The French painter Jean Auguste Dominique Ingres once said, “As long as you do not
hold a balance between seeing things and your execution, you will do nothing that is really
good.” He was born in the late 18th century in France where he attended a christian school
growing up. Until there was an abolition of religious orders in 1792 during the French
revolution. Ingres then began studying at a fine arts academy and then studied under Jacque
Louis David. Later on he developed his own personal style by combining elements of mannerism and medieval art to provide illusionistic proportions of human figures. In the paintings Le Petite Baigneuse (Interior of Harem)(1828) and Le Bain Turc (The Turkish Bath)(1852-1867) located in the Louvre we can see an example of these women being depicted with abnormal proportions. Their backs appear to be elongated and their necks are more prominently plump.
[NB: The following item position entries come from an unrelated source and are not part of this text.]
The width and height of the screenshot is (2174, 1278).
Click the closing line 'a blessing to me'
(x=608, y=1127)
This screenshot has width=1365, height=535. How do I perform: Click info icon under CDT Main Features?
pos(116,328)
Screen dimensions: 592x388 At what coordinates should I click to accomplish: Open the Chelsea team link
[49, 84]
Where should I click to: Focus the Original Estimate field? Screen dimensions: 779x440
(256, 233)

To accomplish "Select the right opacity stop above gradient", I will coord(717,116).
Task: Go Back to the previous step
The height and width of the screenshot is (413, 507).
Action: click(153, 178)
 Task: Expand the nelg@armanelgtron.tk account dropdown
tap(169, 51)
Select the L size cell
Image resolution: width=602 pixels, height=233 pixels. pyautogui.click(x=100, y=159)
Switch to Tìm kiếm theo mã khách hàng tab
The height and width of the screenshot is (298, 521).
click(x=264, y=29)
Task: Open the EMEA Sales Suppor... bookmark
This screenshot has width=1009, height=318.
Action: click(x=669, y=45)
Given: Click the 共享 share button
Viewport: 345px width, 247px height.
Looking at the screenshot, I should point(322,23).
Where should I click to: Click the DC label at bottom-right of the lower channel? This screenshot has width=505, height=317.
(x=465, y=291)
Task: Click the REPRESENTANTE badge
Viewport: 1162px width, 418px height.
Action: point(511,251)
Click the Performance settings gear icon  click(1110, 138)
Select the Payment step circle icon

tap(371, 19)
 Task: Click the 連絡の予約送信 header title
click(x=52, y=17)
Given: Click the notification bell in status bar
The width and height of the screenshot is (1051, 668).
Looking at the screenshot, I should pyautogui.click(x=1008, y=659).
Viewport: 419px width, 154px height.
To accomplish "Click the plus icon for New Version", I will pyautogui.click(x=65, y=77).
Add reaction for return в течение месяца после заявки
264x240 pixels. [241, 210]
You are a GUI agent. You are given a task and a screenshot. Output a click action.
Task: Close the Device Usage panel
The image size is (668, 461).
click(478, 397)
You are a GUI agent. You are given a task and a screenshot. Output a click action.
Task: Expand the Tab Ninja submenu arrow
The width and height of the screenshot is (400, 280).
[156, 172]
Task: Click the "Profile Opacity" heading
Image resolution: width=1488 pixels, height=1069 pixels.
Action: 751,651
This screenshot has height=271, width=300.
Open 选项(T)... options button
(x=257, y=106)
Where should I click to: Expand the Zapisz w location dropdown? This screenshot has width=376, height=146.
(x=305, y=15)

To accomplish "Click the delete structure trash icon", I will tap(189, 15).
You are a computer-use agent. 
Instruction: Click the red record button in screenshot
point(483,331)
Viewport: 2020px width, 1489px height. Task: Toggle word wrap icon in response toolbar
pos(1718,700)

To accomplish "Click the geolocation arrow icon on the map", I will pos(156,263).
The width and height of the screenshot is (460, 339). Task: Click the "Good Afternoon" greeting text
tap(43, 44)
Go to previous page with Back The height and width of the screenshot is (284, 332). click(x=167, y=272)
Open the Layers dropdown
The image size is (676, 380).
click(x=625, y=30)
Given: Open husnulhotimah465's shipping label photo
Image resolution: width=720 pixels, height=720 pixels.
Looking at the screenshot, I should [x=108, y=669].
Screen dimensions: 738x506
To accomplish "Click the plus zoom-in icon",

Ingres was criticized at first with one stating that his paintings were “gothic”. However, he kept painting in his style and is now associated with the Troubadour style art movement as well as the Orientalist art movement. His paintings often depict scenes from history and literature or the ideal fantasized woman nude. He has been criticized along with artists for his depiction of women serving as objects representing lust and eroticism. His ideals matched that of the time period and it is imperative that we recognize this quality yet, there is no doubt that he was an influential painter despite his controversial subject matters.